ここまでの3つの章で、Samba を UNIX サーバにインストールし、Windows クライアントに対して単純なディスク共有を利用させる方法について記述を行ってきた。この章ではネットワーク上で Samba をより生産的な役割に利用する方法について解説する。

Samba のデーモンである smbd および nmbd は、単純な ASCII ファイルである smb.confによって制御される。このファイルには200以上ものオプションが存在する。これらのオプションによって、単純なアクセス権の設定から 暗号化された接続やNT ドメインとの連携まで、すべての動作が設定される。以下の5つの章では、このファイルやオプションについての理解が深まることを目指している。
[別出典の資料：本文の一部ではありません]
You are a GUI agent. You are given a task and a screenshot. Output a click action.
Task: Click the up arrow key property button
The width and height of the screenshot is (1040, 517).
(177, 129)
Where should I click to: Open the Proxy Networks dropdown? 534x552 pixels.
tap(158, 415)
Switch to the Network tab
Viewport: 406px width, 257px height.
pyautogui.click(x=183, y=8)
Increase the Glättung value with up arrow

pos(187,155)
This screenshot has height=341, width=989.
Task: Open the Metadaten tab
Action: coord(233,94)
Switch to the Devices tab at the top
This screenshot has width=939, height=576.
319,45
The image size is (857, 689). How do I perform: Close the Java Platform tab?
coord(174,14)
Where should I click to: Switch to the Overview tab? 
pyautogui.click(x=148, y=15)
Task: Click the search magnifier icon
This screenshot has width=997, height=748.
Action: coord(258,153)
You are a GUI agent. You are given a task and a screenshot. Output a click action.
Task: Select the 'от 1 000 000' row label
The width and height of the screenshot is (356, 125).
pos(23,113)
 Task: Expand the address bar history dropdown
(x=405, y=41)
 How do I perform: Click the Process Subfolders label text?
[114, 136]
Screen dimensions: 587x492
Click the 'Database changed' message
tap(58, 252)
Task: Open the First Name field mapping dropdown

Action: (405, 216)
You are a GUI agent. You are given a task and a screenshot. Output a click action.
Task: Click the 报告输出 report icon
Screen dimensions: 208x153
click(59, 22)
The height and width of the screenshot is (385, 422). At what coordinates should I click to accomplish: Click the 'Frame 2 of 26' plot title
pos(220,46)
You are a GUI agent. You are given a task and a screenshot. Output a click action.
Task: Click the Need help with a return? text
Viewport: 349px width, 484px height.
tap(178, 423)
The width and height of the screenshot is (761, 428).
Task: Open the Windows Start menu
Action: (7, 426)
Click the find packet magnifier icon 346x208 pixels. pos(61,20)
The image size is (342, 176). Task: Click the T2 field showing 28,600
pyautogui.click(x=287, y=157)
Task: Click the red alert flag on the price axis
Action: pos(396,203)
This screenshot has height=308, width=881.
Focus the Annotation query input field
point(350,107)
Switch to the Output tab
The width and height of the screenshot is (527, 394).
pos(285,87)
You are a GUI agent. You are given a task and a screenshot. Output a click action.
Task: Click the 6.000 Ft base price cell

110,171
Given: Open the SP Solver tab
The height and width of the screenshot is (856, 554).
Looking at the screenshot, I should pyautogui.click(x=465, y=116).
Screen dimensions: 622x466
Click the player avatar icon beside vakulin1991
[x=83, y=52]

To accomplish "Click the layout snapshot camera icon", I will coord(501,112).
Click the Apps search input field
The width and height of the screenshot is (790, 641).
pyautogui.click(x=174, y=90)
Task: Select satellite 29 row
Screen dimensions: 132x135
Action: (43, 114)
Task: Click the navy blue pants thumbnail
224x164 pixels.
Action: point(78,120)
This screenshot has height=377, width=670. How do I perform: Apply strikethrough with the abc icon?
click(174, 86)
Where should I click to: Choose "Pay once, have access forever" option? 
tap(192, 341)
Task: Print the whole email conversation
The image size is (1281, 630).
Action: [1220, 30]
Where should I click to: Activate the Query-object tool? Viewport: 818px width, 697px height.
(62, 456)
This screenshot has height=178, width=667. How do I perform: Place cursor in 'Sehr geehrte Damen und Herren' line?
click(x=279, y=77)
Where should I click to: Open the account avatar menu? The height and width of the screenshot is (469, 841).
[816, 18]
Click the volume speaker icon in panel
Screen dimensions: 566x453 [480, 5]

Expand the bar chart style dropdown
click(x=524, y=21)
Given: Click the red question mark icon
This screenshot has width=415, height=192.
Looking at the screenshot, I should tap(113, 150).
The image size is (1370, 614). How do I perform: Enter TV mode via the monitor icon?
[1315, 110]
いくつかのオプションは頻繁に用いられたり設定されたりするだろうが、一方全く使われないものもあるだろう  - これはクライアントに対して Samba のどのような機能を提供したいかによって大きく異なってくる。

この章では Samba 設定ファイルの構造について説明し、ディスク共有を作成したり設定変更したりするためにこれらのオプションをどのように用いるべきかについて解説する。以降の章では、ブラウジングや、ユーザ、セキュリティ、ドメイン、プリンタなどの設定、その他ネットワーク上の Samba を設定する上での雑多な話題について順次説明を行っていく。

4.1 Samba 設定ファイルの概要

これは Samba 設定ファイルの例である。もし Windows の .INI ファイルを使っているのであれば、 smb.conf ファイルの構造は、それと非常に類似していることに気づくだろう:

[global] 
	log level = 1 
	max log size = 1000
	socket options = TCP_NODELAY IPTOS_LOWDELAY 
	guest ok = no
[homes] 
	browseable = no
	map archive = yes
[printers] 
	path = /usr/tmp
	guest ok = yes
	printable = yes
	min print space = 2000
[test]
	browseable = yes
	read only = yes
	guest ok = yes
	path = /export/samba/test

この意味についてはまだ理解できていないかもしれないが、先を急いでいるのであれば、そのまま使うのにも適した設定である(時間があれば、以下ですぐに新しい設定ファイルを一から作成していく)。手短にいうと、この設定ファイルは基本的なデバッグのロギングを、ログファイルサイズが1MBを越えない範囲で行い、 Samba サーバと SMB クライアント間の TCP/IP のソケット接続の最適化を行い、さらに Samba がサーバ上に通常の UNIX アカウントのあるユーザ毎に、ディスク共有を作成するという設定を行うものである。加えてサーバに登録された各プリンタにはだれでも接続可能になっており、同様に /export/samba/test ディレクトリにマップされた、だれでも読み込み専用の共有が一つ設定されている。このファイルの最後の部分は、Chapter 2 UNIX システムへの Samba のインストール 中の Samba の試験で利用したディスク共有と同様の設定である。

4.1.1 設定ファイルの構造

より大略的な観点で上記の設定ファイルに目を通してみよう:

[global] 
	...
[homes] 
	...
[printers] 
	...
[test] 
	...

ブラケットで囲まれた名前は、 smb.conf ファイル中の個々のセクションを定義する; 各々のセクションは、そのセクションが設定する 共有 (サービスともいう) の名前にもなる。例えば、 [test] および [homes] セクションは各々ディスク共有になる; これらのセクションでは、Samba サーバ上のディレクトリにマップするオプションが記述されている。 [printers] 共有にはサーバ上の様々なプリンタをマップするオプションが記述されている。 smb.conf ファイルで定義された全てのセクションは、 [global] セクションを除き、Samba サーバがクライアントに提供するディスクもしくはプリンタ共有として機能する。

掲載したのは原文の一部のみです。